• **EXERCISE BRIEF**
Only the lines from the one containing "Given: Switch to Частные страницы tab" to the end of the records belong in the answer; repeat them exactly and drop the pictures.

━━ RECORDS FOR PROCESSING ━━

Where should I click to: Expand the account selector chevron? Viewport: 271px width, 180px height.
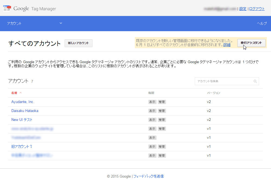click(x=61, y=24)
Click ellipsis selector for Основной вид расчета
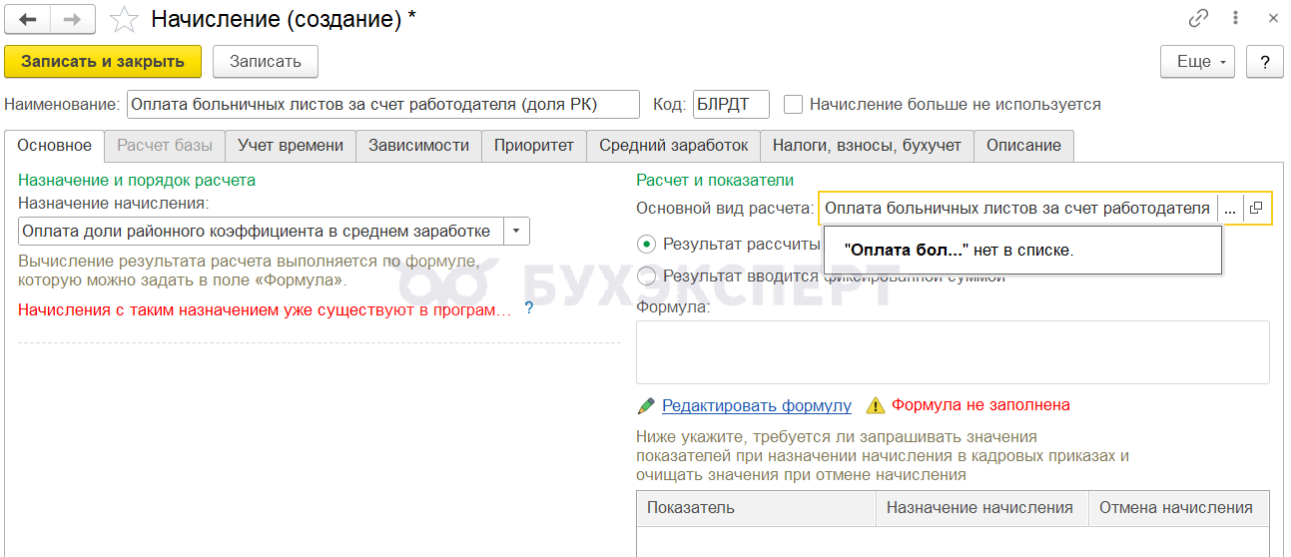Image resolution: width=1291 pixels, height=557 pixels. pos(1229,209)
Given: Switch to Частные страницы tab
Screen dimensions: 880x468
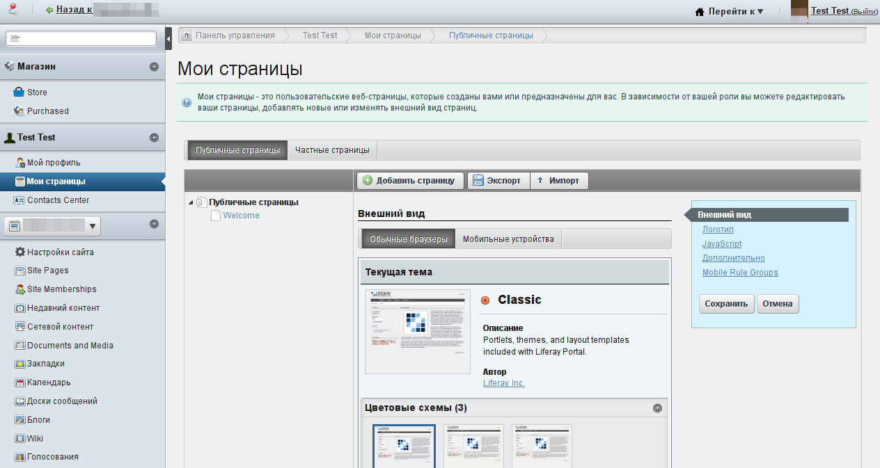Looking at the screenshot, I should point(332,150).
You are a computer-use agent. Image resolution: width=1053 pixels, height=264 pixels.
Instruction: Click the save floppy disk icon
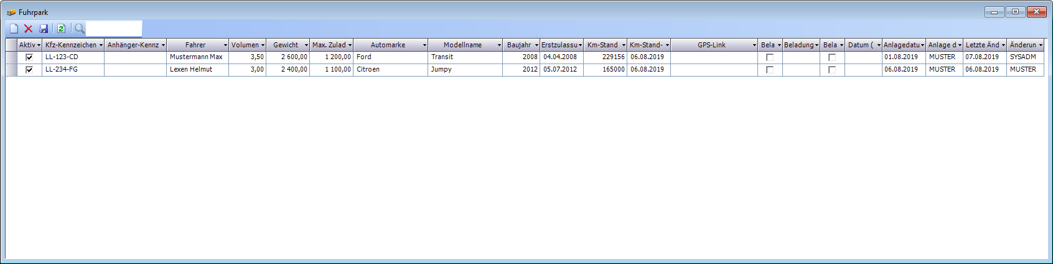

━━━

• **EXPECTED OUTPUT**
Given: Switch to Частные страницы tab
Screen dimensions: 880x468
Looking at the screenshot, I should point(332,150).
You are a computer-use agent. Image resolution: width=1053 pixels, height=264 pixels.
Instruction: Click the save floppy disk icon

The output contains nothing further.